We will explore the psychological creative space as a containing space, its unfolding content and how it may be meaningful. The natural tendency of the unconscious to restore equilibrium in creative work will be discussed, together with its symbolic function. Objectivity and relating assists us in inviting the content of the work into our real lived lives. Medicinal stories from around the world will be used to demonstrate these characteristics of the creative process. Electronic links to the reading material will be emailed. I look forward to discussing your questions and comments, and how it might apply to your particular difficulties in enjoying creative inner work.
Introduction: Essentially, creative work is play, the active side of fantasy. In this discussion we explore unhelpful ways that might affect our enjoyment of our work, as well as our choice of creative medium and other general topics.
The creative space: In a Native American legend, we will explore aspects of the creative space as a containing symbolic space as well as an introductory approach to meaning making.
Restoring inner balance: We will explore the tendency of the unconscious within the creative space, to restore inner equilibrium, as demonstrated in an ancient Chinese story.
The work of David Blum: A short case study of the development of the main motifs in the work of David Blum, well-known conductor and writer from New York, who drew images from his dreams. His creative work was an important source of meaningful support to him during his illness. He died of cancer in 1998.
The role of relating: By relating to the content unfolding in the creative space, we are influenced by it.
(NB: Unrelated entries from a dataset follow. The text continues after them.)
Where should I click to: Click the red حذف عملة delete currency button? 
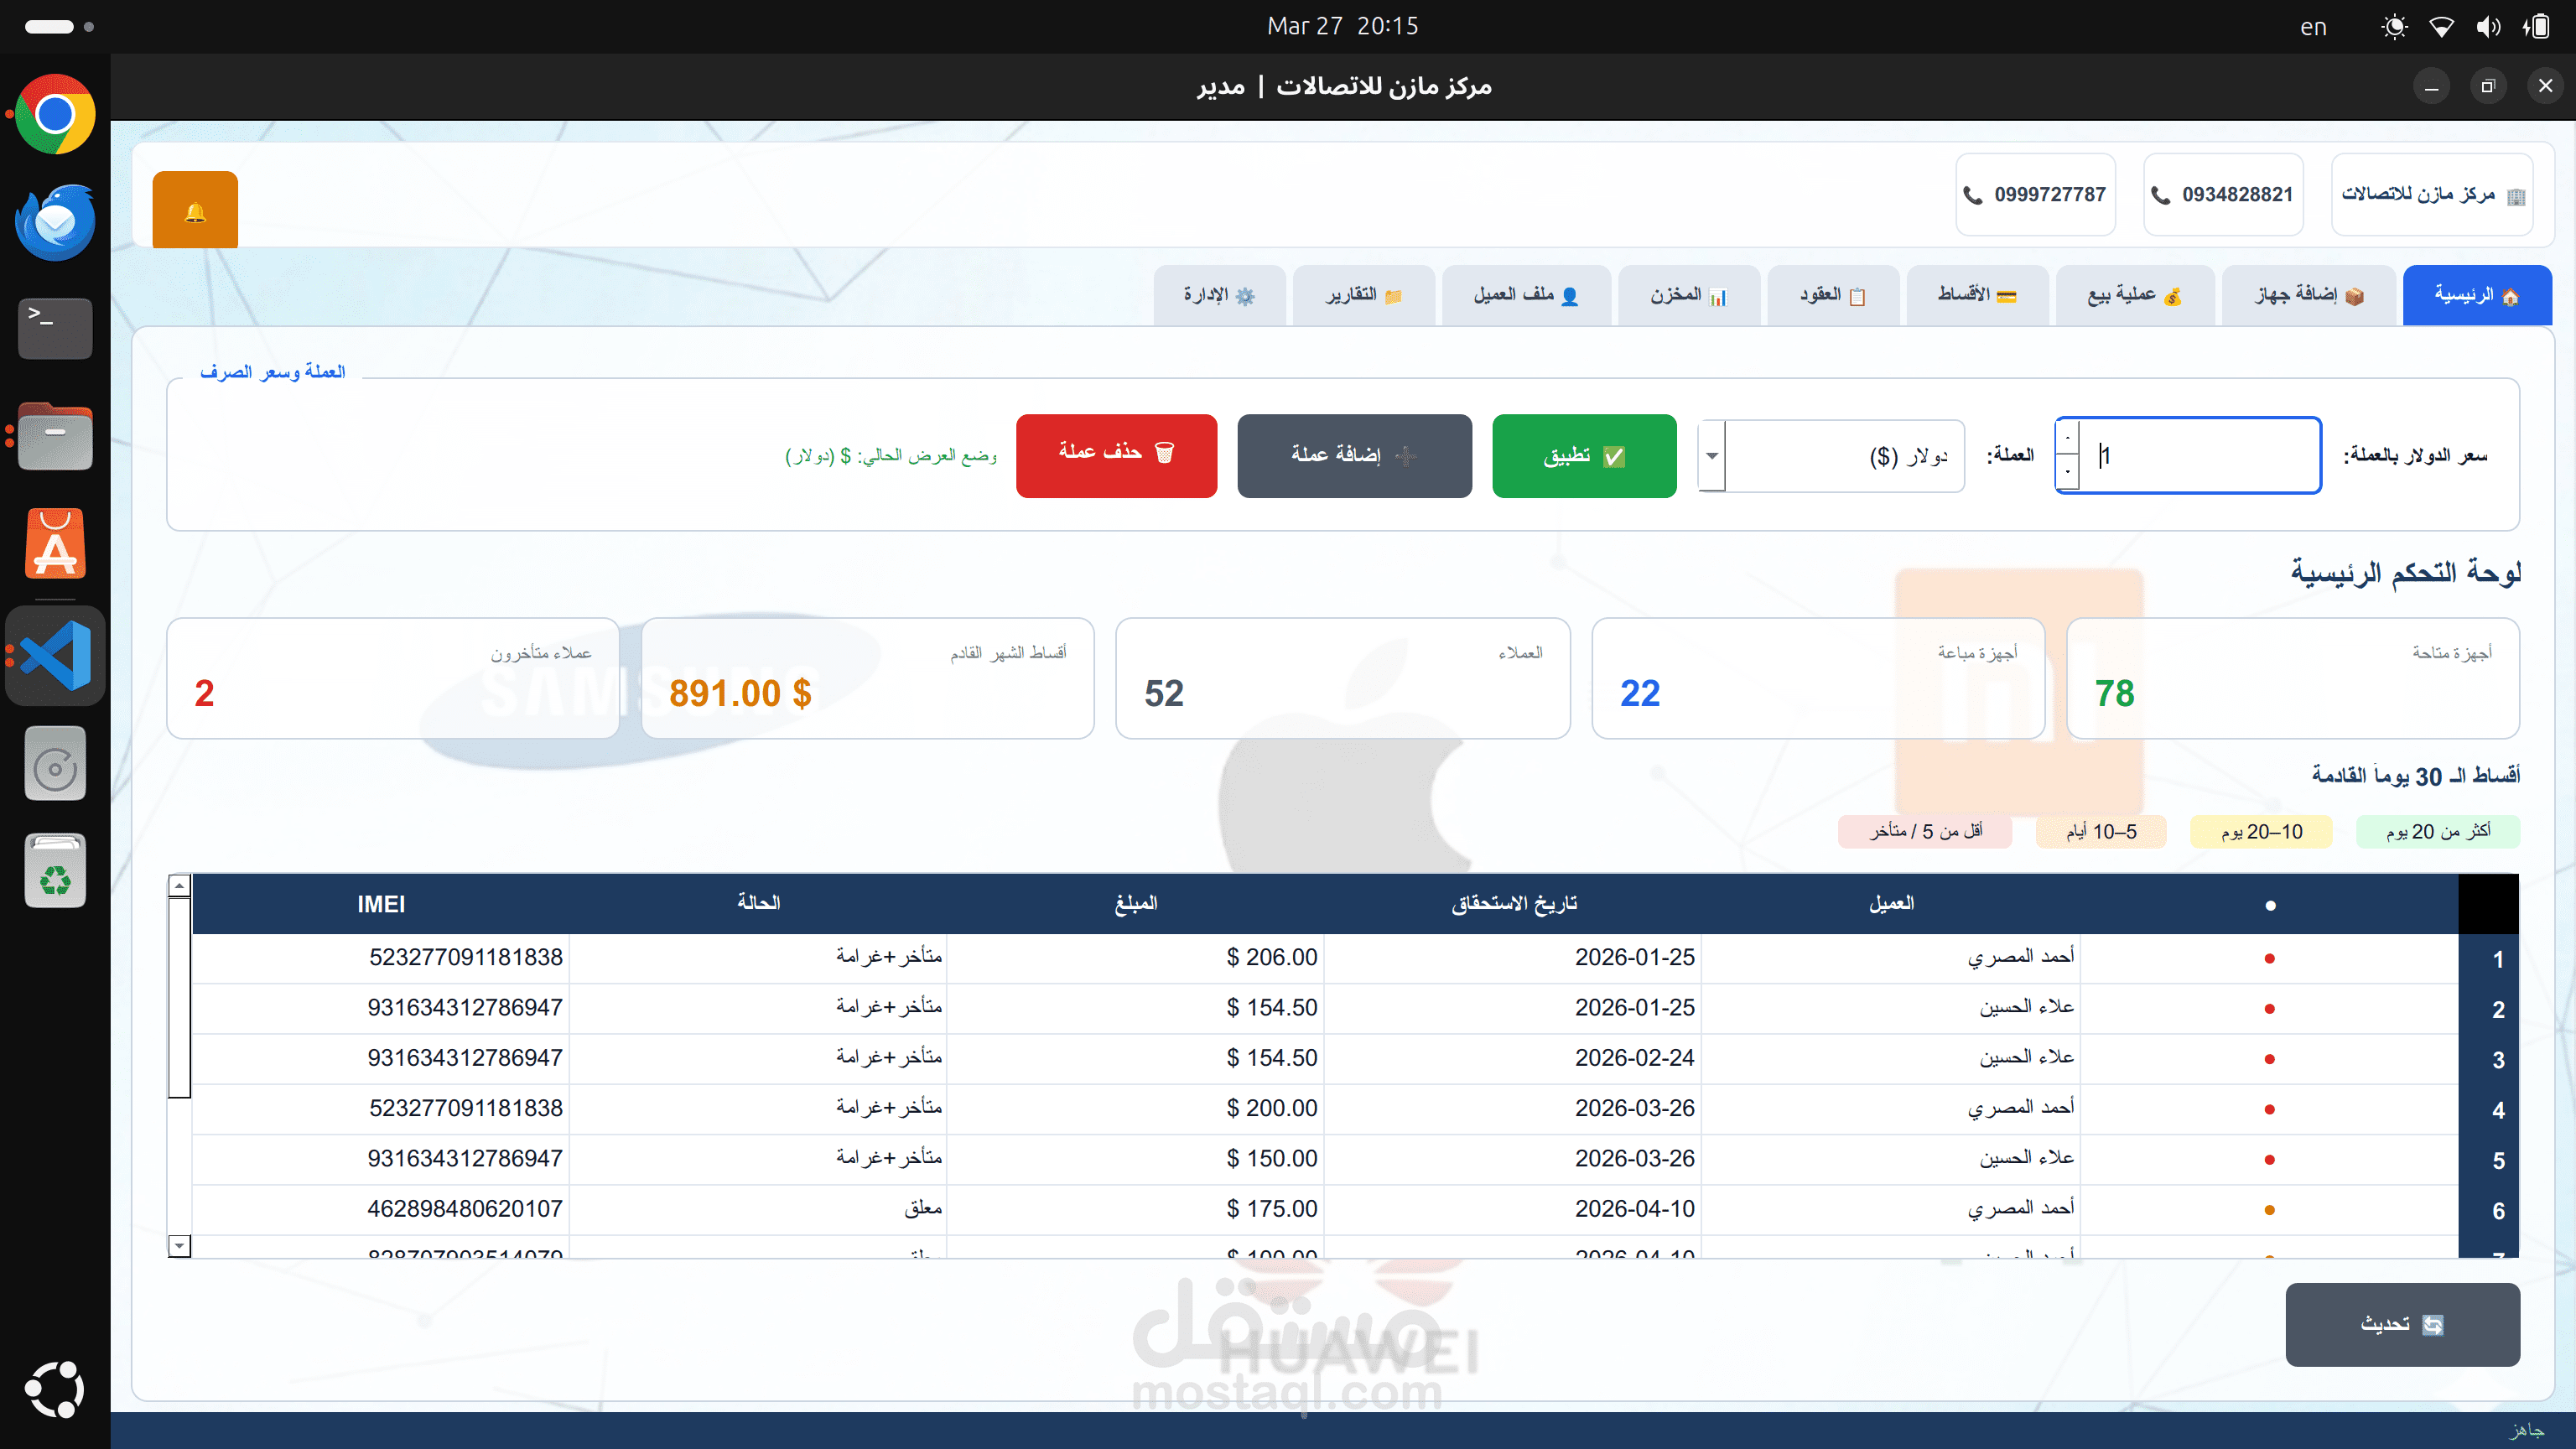[1116, 456]
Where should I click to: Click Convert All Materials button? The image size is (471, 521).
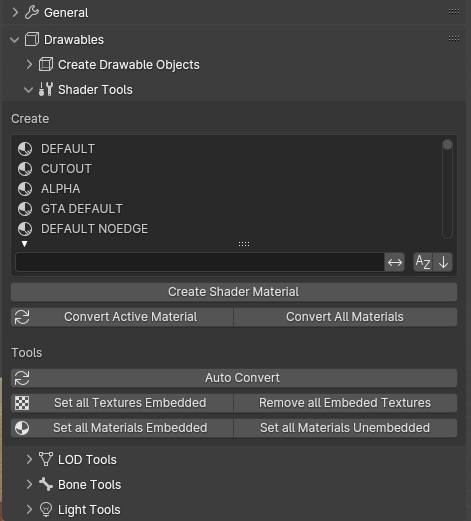click(x=345, y=317)
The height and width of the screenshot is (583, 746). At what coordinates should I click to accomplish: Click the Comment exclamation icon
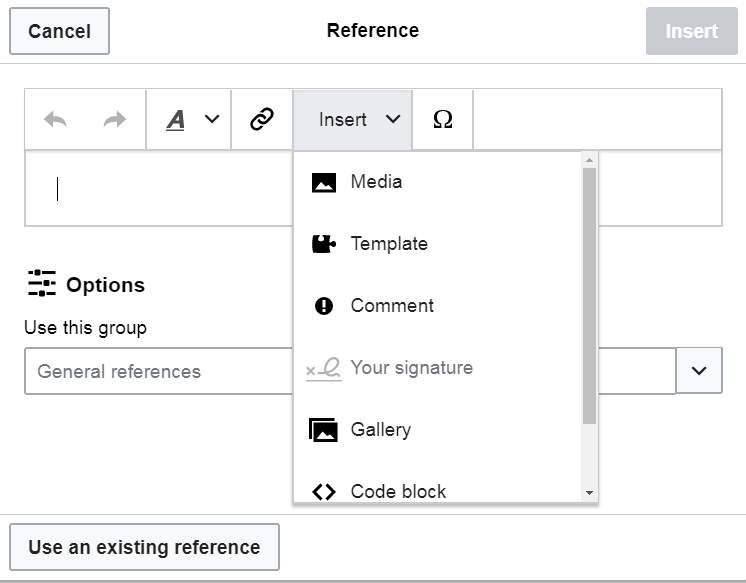[324, 306]
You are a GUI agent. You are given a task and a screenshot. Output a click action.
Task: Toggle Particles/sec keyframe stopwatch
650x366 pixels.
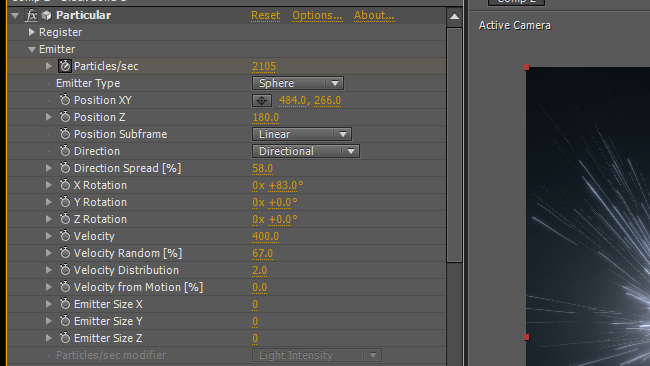click(65, 66)
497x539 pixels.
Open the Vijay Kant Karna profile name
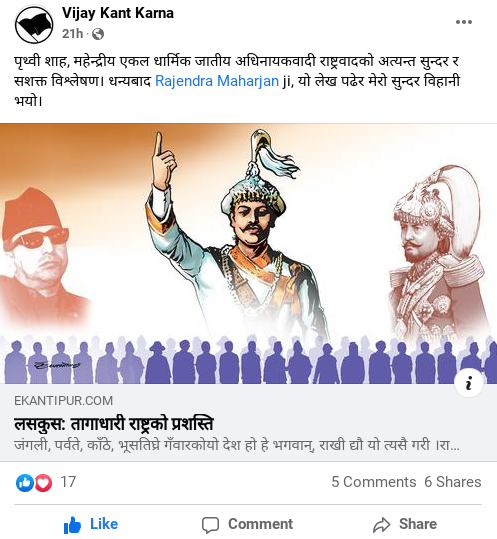click(x=118, y=13)
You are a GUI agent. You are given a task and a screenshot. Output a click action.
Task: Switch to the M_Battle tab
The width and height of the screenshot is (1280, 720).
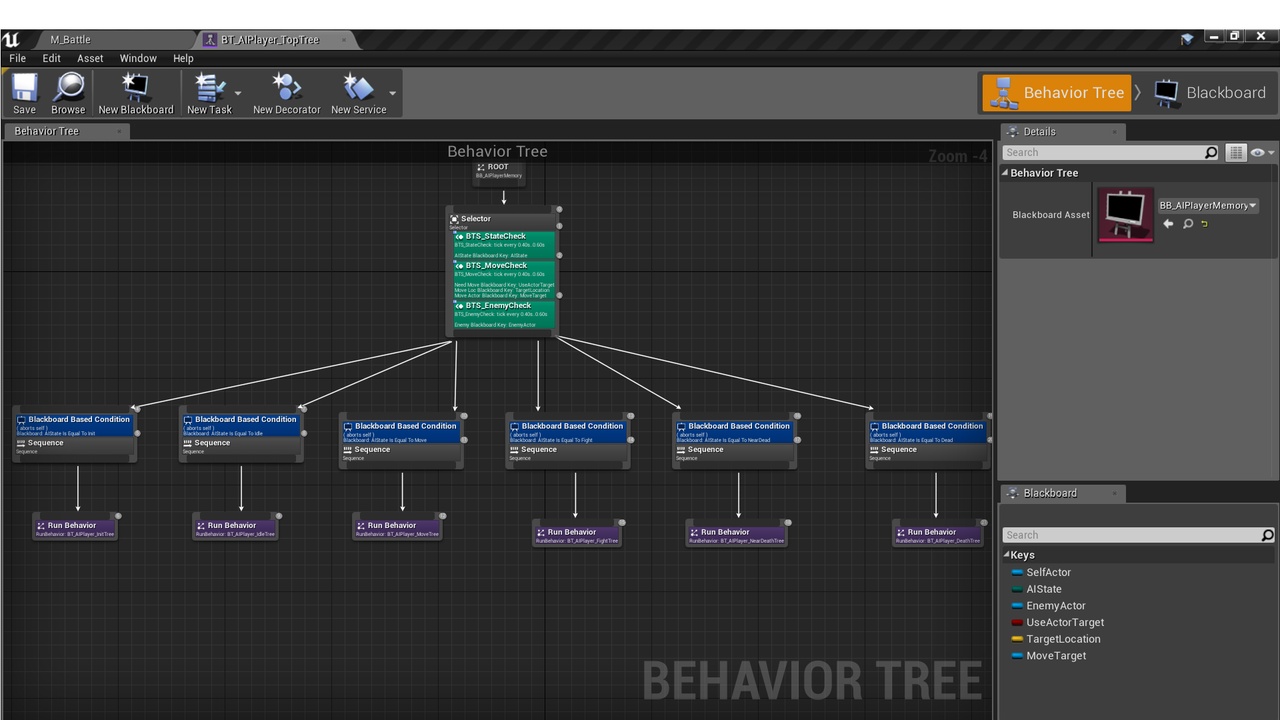(x=70, y=40)
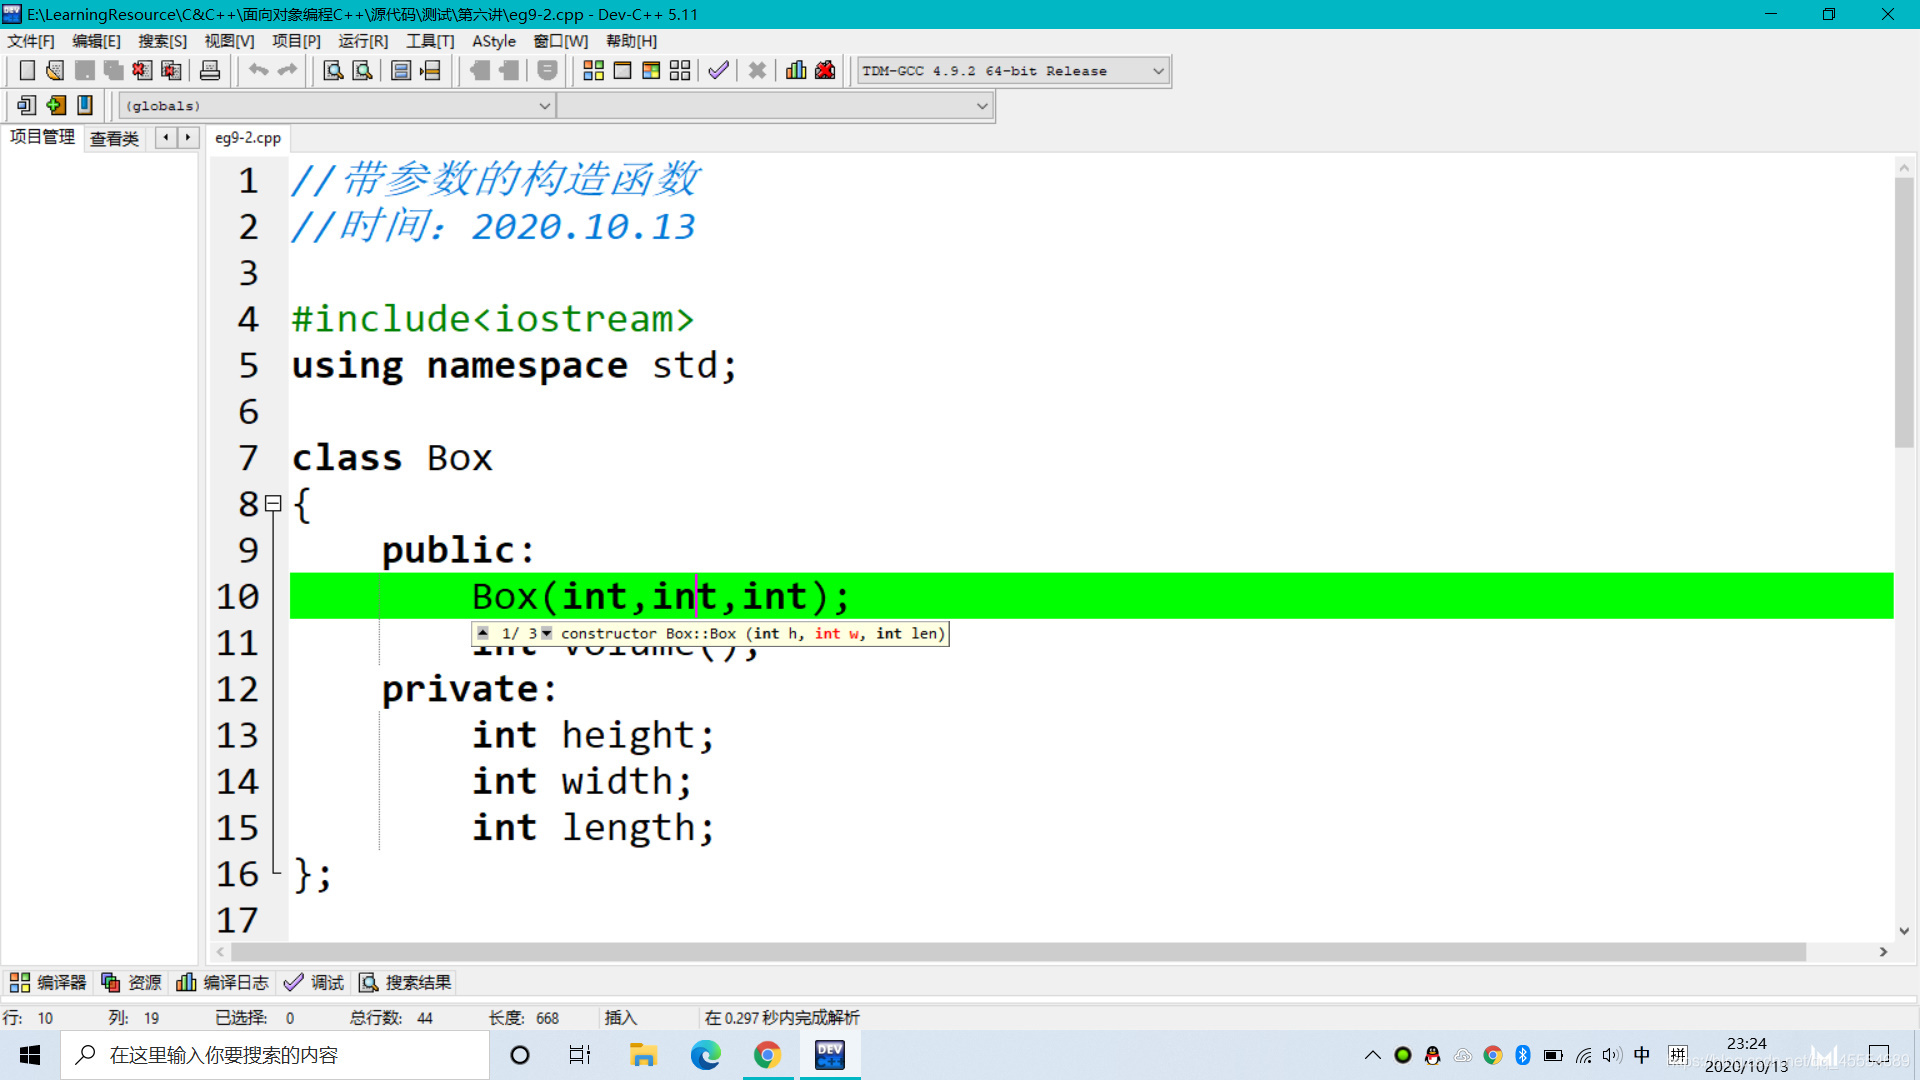Click the Profile analysis bar chart icon

(796, 71)
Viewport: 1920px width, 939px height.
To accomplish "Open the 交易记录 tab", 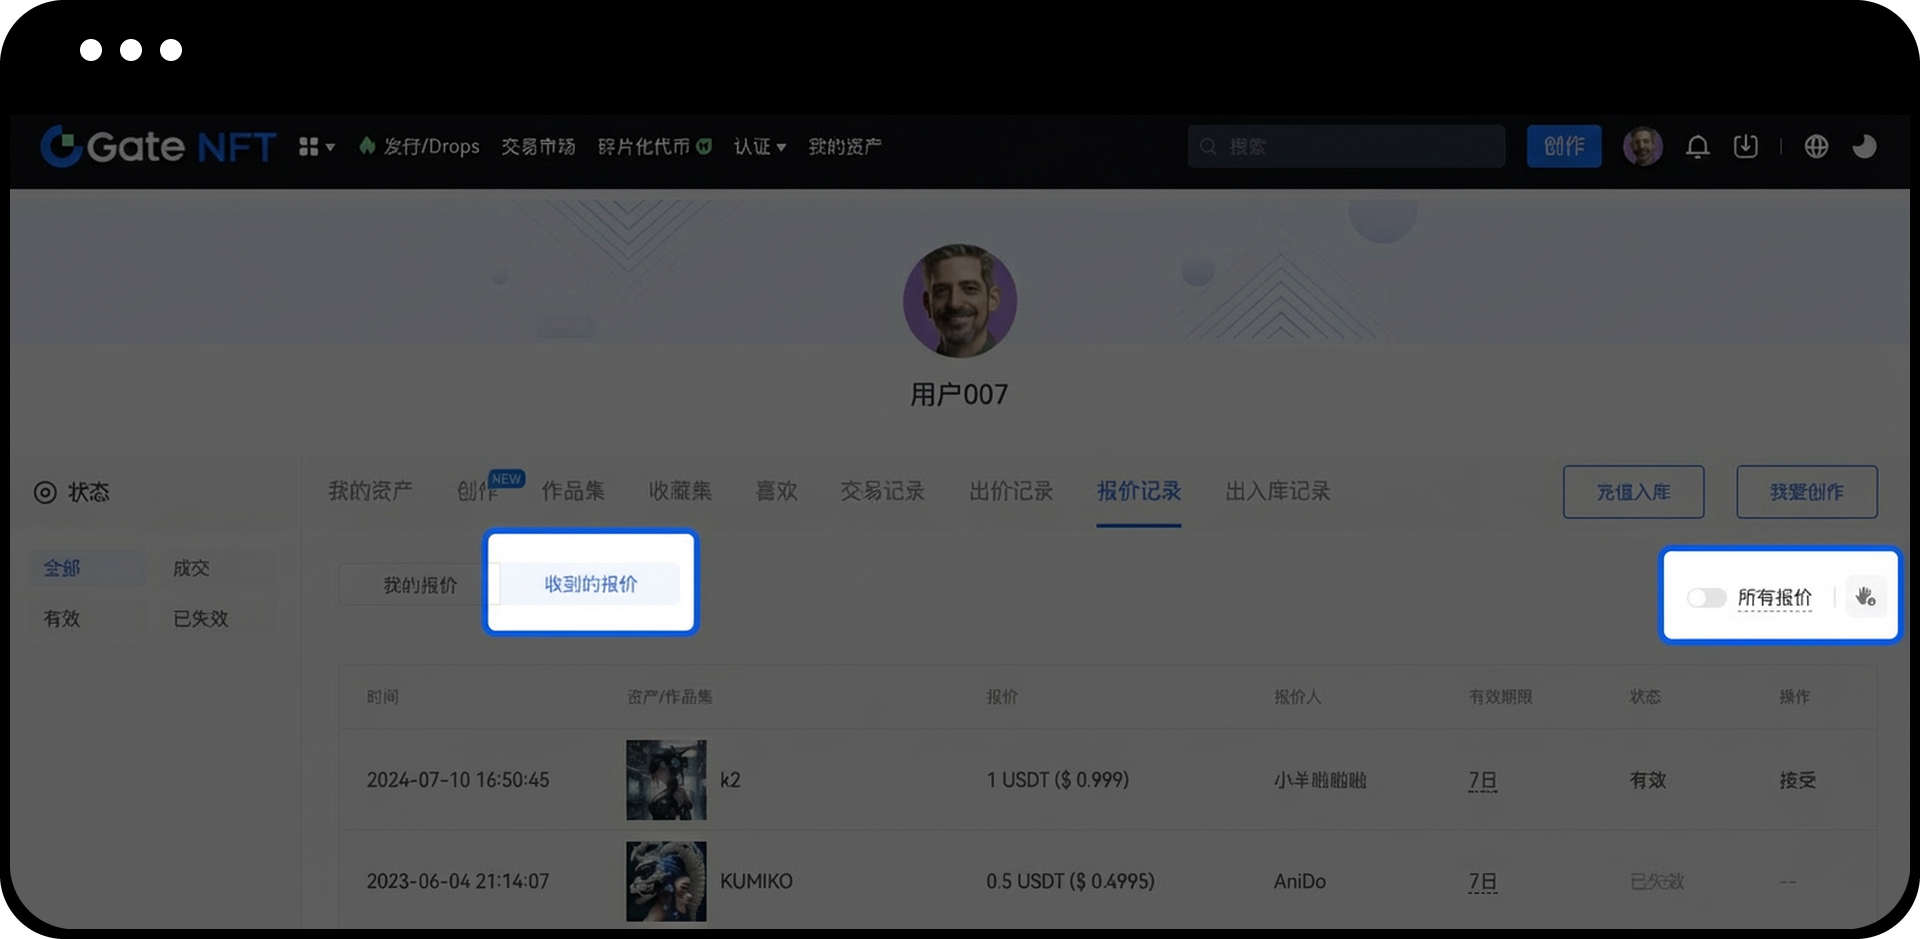I will (881, 491).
In Ovid’s Pygmalion we explore how symbolical creative work may contain one in a meaningful way and how the content of the work might influence and alter an outdated conscious approach to life.
Sharing: In conclusion of our work together, there is an opportunity to share the content of our work and experience the process first hand, but it remains optional. I will give guidance. One might share only an image, or more about the image, depending on what one feels comfortable with.